_EXTRACTED TEXT:_

Translation of advance text
For the US Defense Secretary and the German Defence Minister to be opening this conference together is a good sign for the friendship between our countries.
We stand here primarily as transatlanticists, determined to take a joint approach to the difficult questions of security. It is also an affirmation for the Munich Security Conference, which is – my dear Mr Ischinger – the place for looking to the future together.
People on both sides of the Atlantic see the breathtaking speed of the conflicts and crises around us. The patterns have become familiar, globalised terrorism operating with archaic brutality and ultra-modern technology. Military power projection is being combined with subversive methods. Spheres of influence are being defined while sovereignty and international law are ignored. In the cyber sphere, bots, troll and fake news are hacking away at the credibility of democratic institutions and of the free press.
These hybrid activities may seem harmless, but the overall aggressiveness of their nature is only revealed further down the line. This is, at heart, an attack on our open societies – on our freedom-based way of life, on our diversity and thus on the foundations of our prosperity. They are under attack from terrorism and from authoritarian behaviour. We need to respond.
For us Germans, our usual reflex – i.e. to chiefly rely on our American friends to be proactive when the going really gets tough, and contribute only modestly ourselves – will no longer suffice.
Burden sharing is of course a matter of funding, of money; I’ll go into that later. But burden sharing is also about much more than euros or dollars.
Jointly shouldering our burdens means being there for one another whenever a partner is in need.
That means no-one going their own way, whether to press ahead alone or to shirk their responsibilities. It also means, however, that we need to work to get the people at home on side and develop joint positions on crises and conflicts with a view to then taking joint action. We Germans intend to take on that challenge – as Europeans and as transatlanticists, but also, a quarter-century since the Wall came down, as a grown-up democracy that is aware of its responsibilities.
Yes, we know that we need to bear a larger, fairer share of the costs of common Atlantic security.
We want to grow – and we want to grow as Europeans.
We have started down that road, and we have already made a good bit of progress.

_DATA ENTRIES:_

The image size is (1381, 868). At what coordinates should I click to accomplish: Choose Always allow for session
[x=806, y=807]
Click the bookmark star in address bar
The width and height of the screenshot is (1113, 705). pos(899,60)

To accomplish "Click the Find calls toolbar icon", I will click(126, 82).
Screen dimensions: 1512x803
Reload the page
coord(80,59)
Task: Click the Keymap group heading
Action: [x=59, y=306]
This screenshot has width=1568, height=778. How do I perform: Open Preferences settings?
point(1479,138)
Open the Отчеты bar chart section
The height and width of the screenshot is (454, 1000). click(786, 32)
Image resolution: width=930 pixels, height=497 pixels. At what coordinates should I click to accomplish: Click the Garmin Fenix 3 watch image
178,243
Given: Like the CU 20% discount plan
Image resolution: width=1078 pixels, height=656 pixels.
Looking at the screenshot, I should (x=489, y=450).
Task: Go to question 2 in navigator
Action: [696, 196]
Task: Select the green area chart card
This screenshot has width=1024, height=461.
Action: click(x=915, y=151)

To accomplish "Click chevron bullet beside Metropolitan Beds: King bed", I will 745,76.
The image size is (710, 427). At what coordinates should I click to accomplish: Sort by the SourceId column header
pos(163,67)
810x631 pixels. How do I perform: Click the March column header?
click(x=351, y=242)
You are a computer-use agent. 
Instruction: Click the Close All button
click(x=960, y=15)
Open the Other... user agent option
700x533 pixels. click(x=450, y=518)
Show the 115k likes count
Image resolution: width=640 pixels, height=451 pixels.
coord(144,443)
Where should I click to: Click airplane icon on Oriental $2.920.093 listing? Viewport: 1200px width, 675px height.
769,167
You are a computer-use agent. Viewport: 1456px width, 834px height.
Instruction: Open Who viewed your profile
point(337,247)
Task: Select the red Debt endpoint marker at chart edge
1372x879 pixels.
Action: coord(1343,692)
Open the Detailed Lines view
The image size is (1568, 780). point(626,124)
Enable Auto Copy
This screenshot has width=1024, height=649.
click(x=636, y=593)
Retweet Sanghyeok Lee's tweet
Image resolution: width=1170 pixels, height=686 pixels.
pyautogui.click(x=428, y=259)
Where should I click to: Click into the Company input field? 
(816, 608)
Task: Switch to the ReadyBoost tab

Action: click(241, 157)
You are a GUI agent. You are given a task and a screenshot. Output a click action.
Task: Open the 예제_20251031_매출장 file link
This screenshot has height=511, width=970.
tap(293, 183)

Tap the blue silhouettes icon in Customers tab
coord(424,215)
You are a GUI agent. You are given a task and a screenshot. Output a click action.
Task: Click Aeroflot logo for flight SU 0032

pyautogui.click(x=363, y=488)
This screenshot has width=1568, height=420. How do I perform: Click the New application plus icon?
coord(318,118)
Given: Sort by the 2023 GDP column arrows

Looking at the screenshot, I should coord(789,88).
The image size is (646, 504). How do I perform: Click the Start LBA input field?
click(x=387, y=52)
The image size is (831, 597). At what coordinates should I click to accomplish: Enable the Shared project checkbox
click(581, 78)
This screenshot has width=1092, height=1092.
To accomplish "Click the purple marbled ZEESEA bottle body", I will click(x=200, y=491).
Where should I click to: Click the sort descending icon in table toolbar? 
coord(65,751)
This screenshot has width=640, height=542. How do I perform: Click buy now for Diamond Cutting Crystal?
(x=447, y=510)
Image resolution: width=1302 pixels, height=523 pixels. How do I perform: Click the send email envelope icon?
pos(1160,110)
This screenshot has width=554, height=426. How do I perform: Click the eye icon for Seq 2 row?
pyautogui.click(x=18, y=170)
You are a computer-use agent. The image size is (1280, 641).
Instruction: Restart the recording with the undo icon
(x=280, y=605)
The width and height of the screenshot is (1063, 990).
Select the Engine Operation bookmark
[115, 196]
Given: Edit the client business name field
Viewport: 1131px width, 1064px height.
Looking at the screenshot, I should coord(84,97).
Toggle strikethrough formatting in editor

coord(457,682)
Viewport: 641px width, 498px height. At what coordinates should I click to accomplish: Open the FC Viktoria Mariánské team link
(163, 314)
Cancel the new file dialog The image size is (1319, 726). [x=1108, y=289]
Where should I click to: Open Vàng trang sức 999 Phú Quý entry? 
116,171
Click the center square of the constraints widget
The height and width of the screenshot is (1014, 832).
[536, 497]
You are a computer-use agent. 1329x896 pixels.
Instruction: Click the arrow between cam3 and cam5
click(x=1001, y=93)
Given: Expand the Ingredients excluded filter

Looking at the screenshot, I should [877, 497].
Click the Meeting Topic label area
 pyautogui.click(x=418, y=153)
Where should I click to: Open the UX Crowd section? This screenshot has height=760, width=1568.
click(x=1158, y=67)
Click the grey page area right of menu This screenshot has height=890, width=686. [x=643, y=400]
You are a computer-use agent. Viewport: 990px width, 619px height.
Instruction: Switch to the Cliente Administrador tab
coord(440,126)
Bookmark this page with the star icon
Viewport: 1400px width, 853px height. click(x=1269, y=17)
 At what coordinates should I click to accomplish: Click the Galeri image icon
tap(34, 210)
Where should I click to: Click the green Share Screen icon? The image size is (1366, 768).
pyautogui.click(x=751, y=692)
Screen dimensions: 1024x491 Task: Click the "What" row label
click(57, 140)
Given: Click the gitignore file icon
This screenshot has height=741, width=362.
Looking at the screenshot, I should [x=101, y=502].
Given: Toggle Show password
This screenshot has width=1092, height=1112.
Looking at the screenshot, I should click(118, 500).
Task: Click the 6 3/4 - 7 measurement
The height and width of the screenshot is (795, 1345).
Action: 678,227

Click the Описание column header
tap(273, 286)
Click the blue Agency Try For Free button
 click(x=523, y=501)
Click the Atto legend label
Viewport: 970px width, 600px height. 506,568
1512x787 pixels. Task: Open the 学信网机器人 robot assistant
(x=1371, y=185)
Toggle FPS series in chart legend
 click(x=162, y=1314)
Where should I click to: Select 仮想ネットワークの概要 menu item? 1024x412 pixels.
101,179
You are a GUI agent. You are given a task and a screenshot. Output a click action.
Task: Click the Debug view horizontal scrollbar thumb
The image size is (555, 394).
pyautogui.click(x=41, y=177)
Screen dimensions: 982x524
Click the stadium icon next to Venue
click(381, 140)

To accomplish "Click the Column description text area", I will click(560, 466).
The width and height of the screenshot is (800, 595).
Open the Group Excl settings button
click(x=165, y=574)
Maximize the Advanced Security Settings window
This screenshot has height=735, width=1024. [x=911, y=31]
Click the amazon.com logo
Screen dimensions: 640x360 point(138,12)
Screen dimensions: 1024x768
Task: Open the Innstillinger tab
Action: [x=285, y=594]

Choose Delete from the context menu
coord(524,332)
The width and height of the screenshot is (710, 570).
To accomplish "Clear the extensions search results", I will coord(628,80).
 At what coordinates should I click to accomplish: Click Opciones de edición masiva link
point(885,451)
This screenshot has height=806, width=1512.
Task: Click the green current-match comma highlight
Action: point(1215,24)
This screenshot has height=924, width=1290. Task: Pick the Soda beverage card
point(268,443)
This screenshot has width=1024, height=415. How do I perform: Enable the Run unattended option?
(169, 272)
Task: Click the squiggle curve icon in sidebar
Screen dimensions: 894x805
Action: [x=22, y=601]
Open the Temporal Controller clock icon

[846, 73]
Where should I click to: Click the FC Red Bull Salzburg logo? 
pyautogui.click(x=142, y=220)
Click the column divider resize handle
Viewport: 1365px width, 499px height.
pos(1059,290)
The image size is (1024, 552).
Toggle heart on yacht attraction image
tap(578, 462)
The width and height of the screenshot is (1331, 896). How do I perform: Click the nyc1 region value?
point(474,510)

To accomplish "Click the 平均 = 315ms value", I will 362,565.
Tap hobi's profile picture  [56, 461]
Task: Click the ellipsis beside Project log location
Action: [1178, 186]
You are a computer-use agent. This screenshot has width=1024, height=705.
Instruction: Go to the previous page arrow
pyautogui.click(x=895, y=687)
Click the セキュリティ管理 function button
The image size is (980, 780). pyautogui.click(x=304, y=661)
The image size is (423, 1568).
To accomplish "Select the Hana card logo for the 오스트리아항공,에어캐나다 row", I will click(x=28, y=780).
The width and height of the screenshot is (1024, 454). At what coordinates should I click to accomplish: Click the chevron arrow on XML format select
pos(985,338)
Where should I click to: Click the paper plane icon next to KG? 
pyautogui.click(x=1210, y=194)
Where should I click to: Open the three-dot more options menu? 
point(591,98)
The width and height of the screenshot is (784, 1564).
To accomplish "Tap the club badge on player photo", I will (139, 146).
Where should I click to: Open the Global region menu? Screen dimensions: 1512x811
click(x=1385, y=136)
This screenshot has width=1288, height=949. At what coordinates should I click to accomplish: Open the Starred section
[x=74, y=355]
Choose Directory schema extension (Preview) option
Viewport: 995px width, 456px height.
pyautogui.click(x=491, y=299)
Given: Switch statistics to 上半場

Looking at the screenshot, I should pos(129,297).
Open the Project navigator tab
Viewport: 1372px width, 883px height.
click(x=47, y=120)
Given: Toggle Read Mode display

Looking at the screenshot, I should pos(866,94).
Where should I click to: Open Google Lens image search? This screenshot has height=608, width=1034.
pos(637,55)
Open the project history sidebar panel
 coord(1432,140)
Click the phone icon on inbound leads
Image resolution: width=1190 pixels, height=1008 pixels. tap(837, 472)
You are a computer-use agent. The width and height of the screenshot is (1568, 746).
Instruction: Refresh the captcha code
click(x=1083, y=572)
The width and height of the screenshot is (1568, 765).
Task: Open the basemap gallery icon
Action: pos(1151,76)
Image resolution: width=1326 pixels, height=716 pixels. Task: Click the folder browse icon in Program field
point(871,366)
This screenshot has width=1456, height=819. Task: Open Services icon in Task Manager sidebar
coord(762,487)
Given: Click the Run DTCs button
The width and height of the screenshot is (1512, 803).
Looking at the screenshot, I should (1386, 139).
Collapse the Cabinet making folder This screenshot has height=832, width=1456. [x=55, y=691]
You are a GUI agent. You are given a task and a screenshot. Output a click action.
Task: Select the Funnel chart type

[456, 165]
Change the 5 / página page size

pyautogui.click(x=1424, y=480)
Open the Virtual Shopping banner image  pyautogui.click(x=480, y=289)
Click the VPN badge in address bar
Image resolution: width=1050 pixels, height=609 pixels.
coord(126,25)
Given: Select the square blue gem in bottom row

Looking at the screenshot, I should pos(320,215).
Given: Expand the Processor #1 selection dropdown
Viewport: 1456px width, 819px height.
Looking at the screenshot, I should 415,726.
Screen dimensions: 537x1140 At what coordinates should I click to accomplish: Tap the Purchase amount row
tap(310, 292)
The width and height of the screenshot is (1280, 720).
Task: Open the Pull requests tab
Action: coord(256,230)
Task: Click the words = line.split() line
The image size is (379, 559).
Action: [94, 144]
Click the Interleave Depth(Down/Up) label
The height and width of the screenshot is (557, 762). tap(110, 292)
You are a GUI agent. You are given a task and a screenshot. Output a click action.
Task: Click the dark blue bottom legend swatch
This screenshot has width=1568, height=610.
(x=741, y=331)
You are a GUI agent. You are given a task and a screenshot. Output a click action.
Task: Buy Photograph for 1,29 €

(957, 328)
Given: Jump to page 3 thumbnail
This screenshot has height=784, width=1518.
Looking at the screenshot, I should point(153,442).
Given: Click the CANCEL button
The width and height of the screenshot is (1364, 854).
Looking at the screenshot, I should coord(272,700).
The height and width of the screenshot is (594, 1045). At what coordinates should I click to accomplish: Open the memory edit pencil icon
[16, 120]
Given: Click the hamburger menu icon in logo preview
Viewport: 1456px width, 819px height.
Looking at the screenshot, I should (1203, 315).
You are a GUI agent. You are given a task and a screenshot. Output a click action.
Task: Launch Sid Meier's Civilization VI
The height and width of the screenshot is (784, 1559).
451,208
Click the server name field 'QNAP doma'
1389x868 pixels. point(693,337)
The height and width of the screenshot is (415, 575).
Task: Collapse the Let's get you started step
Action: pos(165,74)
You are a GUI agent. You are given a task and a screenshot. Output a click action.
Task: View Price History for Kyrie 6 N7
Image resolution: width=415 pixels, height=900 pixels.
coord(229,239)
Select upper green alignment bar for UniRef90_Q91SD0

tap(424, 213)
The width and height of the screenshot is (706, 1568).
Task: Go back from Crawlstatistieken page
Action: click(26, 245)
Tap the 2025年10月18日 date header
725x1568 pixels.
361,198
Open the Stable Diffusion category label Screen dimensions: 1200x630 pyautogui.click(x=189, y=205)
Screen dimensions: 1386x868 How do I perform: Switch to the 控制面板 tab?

_TASK PROMPT:_ Reproduce the speech on transatlantic security word for word, in full. The rows have a separate origin and are unrelated to the speech on transatlantic security.

_SOLUTION TO THIS PROBLEM:_
Translation of advance text
For the US Defense Secretary and the German Defence Minister to be opening this conference together is a good sign for the friendship between our countries.
We stand here primarily as transatlanticists, determined to take a joint approach to the difficult questions of security. It is also an affirmation for the Munich Security Conference, which is – my dear Mr Ischinger – the place for looking to the future together.
People on both sides of the Atlantic see the breathtaking speed of the conflicts and crises around us. The patterns have become familiar, globalised terrorism operating with archaic brutality and ultra-modern technology. Military power projection is being combined with subversive methods. Spheres of influence are being defined while sovereignty and international law are ignored. In the cyber sphere, bots, troll and fake news are hacking away at the credibility of democratic institutions and of the free press.
These hybrid activities may seem harmless, but the overall aggressiveness of their nature is only revealed further down the line. This is, at heart, an attack on our open societies – on our freedom-based way of life, on our diversity and thus on the foundations of our prosperity. They are under attack from terrorism and from authoritarian behaviour. We need to respond.
For us Germans, our usual reflex – i.e. to chiefly rely on our American friends to be proactive when the going really gets tough, and contribute only modestly ourselves – will no longer suffice.
Burden sharing is of course a matter of funding, of money; I’ll go into that later. But burden sharing is also about much more than euros or dollars.
Jointly shouldering our burdens means being there for one another whenever a partner is in need.
That means no-one going their own way, whether to press ahead alone or to shirk their responsibilities. It also means, however, that we need to work to get the people at home on side and develop joint positions on crises and conflicts with a view to then taking joint action. We Germans intend to take on that challenge – as Europeans and as transatlanticists, but also, a quarter-century since the Wall came down, as a grown-up democracy that is aware of its responsibilities.
Yes, we know that we need to bear a larger, fairer share of the costs of common Atlantic security.
We want to grow – and we want to grow as Europeans.
We have started down that road, and we have already made a good bit of progress.